◆ **TASK**
Find the line with "1440x733 pixels. How" in the data below, then restate it and all remaining lines exactly, adding nothing.

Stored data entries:

-.-.-

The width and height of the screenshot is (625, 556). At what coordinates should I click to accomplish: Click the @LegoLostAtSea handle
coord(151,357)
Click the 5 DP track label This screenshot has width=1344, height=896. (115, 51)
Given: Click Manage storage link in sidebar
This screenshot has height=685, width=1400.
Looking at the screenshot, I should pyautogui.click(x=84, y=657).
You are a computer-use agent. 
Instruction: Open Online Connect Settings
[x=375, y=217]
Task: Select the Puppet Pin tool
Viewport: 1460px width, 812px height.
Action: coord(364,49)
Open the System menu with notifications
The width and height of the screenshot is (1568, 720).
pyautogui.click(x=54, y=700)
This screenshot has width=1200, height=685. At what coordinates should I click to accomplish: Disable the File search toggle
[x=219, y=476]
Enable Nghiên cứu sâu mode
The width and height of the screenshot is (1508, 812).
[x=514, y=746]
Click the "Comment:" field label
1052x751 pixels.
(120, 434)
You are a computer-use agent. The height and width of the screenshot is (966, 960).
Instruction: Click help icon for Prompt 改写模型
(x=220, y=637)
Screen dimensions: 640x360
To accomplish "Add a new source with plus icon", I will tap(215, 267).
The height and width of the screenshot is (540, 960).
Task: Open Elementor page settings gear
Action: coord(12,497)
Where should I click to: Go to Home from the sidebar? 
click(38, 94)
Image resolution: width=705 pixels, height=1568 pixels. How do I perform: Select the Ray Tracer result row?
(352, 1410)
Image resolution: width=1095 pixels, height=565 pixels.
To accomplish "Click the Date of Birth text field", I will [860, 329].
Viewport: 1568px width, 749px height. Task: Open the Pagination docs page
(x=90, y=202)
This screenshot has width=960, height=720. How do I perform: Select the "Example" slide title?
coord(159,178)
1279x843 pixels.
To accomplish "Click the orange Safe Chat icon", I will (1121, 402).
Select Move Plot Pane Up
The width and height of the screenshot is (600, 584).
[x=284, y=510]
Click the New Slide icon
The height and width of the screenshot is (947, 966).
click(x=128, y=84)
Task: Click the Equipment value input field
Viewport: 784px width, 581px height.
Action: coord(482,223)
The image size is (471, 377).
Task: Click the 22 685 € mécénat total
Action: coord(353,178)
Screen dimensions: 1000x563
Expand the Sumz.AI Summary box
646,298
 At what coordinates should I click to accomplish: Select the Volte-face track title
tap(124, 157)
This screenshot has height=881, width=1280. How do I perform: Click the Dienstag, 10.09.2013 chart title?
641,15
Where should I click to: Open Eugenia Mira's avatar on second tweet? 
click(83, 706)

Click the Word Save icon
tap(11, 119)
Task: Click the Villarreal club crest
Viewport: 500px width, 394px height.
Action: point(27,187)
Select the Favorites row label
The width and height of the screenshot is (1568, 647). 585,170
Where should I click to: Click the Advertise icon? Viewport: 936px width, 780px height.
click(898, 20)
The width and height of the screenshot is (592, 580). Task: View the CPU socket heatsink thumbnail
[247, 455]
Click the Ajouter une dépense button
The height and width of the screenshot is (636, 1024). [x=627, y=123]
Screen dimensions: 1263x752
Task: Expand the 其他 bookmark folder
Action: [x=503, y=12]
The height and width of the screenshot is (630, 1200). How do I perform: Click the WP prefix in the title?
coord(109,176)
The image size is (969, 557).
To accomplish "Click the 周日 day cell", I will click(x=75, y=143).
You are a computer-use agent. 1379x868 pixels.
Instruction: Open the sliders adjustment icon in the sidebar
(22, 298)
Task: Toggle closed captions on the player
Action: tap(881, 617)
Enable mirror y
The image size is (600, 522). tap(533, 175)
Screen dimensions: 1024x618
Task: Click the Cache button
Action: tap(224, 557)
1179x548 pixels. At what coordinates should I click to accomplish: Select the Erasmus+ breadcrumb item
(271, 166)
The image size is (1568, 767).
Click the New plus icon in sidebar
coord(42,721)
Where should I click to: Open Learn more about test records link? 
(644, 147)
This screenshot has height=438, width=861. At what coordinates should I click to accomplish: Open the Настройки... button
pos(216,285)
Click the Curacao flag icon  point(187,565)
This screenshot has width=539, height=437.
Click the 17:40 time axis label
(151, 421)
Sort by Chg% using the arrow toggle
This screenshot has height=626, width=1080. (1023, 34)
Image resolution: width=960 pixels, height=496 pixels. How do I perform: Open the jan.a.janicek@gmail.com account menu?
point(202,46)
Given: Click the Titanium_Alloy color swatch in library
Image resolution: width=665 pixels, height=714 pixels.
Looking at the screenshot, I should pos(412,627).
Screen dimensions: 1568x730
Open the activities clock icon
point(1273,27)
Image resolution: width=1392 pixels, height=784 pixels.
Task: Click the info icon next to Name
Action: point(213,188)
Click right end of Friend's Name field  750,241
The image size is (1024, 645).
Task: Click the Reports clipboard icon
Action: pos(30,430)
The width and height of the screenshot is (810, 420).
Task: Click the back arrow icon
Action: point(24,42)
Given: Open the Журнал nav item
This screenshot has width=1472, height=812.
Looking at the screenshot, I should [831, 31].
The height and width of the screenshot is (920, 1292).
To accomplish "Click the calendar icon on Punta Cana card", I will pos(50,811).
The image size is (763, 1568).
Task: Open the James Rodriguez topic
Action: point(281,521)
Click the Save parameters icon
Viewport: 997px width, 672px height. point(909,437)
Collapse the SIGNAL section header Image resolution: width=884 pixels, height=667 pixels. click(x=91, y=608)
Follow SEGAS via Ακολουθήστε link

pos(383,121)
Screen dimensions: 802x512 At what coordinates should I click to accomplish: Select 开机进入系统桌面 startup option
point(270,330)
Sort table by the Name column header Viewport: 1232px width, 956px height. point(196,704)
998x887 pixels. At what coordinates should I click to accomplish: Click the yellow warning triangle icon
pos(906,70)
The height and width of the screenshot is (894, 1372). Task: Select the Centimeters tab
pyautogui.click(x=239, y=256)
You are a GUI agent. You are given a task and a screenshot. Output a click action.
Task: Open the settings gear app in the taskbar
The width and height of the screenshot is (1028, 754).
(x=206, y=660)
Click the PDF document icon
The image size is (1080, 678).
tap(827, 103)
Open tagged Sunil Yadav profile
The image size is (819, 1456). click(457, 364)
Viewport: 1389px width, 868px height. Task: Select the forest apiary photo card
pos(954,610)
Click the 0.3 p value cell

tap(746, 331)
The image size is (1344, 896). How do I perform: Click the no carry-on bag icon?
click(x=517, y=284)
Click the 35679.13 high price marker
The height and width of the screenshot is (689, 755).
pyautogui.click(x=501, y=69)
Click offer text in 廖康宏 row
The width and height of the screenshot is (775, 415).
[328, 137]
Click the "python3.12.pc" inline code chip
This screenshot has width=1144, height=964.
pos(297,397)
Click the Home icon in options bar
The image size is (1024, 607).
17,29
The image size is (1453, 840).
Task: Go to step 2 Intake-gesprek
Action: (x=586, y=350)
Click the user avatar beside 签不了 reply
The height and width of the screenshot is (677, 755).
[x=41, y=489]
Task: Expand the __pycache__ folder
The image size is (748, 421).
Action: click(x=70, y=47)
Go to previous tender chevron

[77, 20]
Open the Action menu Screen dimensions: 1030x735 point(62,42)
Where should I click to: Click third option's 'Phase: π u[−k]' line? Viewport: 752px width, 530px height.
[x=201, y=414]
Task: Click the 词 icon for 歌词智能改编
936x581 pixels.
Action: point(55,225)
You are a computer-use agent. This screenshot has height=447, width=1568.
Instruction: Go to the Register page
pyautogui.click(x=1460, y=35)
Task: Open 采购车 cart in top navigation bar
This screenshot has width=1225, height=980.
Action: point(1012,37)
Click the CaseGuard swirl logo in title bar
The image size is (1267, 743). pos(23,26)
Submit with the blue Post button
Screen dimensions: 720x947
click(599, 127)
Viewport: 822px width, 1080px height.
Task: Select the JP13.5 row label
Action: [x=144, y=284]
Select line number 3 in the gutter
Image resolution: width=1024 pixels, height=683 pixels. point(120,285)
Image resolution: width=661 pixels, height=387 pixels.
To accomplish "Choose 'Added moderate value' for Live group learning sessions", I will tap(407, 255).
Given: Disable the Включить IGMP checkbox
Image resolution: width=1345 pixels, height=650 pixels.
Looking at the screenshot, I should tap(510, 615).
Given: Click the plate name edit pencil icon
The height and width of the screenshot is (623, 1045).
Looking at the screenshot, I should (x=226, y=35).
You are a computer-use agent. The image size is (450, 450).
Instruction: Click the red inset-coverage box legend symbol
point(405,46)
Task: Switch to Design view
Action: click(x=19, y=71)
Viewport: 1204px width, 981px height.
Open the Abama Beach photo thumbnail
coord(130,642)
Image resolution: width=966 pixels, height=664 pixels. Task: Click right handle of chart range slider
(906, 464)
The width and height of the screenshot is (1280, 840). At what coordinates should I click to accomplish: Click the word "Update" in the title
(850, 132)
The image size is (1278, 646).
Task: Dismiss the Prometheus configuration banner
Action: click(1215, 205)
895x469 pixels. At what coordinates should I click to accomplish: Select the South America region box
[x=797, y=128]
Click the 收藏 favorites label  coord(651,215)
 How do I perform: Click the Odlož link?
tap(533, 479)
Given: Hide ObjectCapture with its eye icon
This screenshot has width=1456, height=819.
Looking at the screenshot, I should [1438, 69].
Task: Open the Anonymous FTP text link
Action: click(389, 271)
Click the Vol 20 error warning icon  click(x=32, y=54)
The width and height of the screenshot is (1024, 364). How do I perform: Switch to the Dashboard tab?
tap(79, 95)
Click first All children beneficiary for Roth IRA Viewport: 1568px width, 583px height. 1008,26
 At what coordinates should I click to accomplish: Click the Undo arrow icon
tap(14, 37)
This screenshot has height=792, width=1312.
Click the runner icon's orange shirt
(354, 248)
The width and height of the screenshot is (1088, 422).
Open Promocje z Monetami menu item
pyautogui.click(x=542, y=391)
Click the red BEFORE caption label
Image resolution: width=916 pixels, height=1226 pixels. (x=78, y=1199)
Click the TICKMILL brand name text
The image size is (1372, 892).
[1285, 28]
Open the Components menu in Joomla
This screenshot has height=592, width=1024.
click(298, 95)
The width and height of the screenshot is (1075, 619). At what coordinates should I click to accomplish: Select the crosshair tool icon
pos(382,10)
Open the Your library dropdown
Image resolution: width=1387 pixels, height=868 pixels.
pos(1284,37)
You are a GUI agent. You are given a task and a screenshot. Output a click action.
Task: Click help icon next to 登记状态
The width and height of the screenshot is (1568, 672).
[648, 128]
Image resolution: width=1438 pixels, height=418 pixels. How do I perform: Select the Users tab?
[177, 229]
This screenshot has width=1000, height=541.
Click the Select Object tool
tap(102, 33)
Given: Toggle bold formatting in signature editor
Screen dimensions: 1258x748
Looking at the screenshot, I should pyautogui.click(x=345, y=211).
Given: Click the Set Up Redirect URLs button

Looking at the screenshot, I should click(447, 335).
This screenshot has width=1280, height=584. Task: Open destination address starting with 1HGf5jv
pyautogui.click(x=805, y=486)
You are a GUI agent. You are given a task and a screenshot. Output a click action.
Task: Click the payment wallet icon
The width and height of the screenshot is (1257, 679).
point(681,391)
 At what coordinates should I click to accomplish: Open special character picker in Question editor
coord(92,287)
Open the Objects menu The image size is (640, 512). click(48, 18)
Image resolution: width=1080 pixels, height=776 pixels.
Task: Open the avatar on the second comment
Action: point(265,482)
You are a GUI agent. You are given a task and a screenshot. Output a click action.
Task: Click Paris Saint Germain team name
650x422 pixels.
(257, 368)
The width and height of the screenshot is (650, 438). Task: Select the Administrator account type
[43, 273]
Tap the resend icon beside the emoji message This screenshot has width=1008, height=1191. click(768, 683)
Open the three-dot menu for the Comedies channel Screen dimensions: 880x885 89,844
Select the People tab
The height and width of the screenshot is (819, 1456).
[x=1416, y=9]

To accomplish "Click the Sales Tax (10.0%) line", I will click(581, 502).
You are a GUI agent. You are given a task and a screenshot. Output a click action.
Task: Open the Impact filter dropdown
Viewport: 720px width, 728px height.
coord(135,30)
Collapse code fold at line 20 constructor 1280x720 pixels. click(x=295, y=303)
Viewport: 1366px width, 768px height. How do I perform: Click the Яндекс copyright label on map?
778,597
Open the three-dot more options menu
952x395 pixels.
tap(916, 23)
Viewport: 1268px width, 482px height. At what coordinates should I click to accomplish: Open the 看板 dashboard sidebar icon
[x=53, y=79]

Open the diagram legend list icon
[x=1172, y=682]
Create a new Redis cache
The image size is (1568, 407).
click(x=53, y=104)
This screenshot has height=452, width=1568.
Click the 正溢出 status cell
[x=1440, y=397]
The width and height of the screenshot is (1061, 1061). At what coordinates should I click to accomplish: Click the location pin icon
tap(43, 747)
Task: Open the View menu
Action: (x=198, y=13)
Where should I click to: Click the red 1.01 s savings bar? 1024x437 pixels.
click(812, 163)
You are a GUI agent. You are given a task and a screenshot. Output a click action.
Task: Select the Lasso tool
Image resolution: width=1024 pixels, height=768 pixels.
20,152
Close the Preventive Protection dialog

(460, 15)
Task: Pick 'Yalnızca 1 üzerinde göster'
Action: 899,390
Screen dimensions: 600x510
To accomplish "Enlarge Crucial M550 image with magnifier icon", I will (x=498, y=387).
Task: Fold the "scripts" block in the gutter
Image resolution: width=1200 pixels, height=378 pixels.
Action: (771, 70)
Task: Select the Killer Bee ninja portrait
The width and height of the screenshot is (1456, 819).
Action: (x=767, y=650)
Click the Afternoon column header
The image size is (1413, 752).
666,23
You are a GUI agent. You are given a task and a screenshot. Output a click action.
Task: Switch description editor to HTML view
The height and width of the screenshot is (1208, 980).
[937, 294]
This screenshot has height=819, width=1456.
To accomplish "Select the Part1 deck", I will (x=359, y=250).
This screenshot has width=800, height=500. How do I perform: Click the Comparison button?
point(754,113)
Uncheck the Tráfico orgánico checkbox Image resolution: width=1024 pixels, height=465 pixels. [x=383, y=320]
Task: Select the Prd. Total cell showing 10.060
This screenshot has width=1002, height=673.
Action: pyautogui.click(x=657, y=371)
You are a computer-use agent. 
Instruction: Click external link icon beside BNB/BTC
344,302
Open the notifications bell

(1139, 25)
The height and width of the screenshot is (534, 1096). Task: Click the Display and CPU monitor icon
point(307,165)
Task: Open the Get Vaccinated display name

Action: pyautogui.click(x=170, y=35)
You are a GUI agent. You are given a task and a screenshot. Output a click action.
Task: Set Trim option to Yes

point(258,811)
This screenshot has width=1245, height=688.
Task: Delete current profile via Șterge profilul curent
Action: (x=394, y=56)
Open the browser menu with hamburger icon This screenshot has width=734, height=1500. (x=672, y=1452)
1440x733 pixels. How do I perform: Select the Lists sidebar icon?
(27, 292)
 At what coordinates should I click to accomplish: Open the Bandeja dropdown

-.-.-

◆ **COMPLETED EXERCISE**
1440x733 pixels. How do I perform: Select the Lists sidebar icon?
(27, 292)
 At what coordinates should I click to accomplish: Open the Bandeja dropdown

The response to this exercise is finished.